# Assignment
All lines of the entries with "Given" in them must be listed.

[Data shown Boundary: Start]

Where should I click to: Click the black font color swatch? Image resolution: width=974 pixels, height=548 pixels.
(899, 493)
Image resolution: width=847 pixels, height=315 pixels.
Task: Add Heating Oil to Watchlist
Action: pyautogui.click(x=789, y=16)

[Data shown Boundary: End]
[Data shown Boundary: Start]

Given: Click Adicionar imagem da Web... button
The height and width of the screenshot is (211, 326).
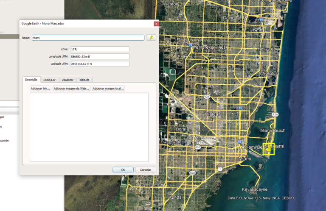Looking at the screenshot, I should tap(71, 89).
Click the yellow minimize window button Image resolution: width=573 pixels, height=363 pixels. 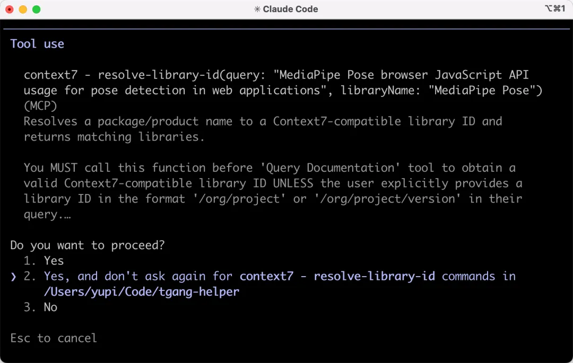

[Data shown Boundary: End]
[Data shown Boundary: Start]

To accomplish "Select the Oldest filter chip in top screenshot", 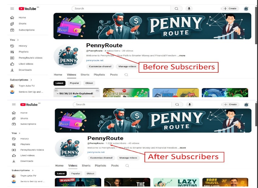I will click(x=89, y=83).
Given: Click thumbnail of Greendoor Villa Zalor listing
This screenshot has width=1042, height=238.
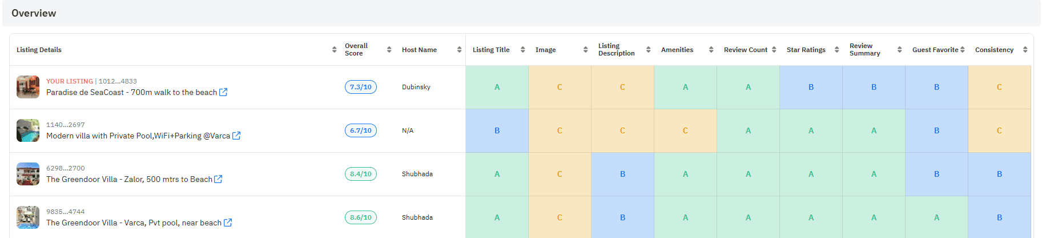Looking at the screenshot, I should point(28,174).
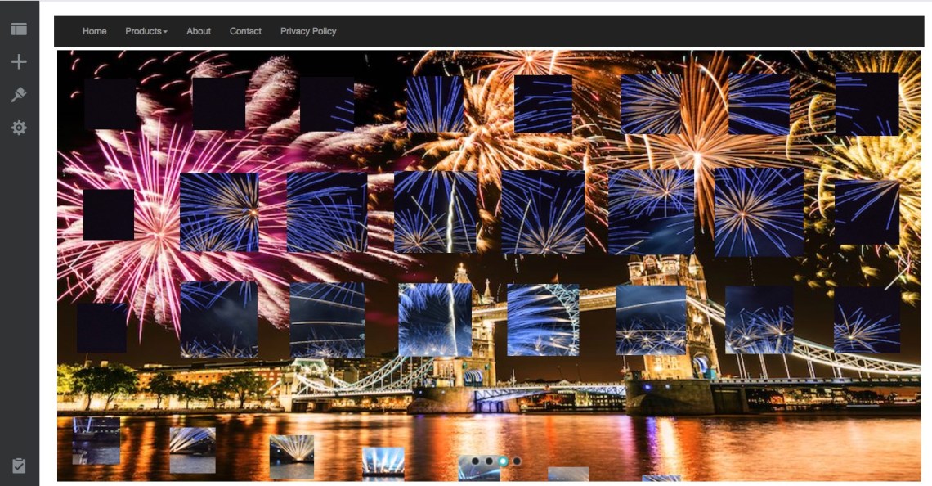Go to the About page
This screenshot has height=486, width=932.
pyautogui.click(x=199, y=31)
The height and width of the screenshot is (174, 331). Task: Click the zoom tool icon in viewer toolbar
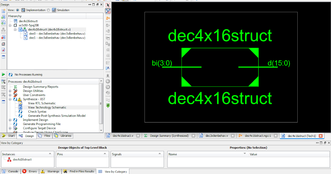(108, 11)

[Data shown Boundary: End]

# Response to this task
Given: Click Adicionar imagem da Web... button
Given: Click thumbnail of Greendoor Villa Zalor listing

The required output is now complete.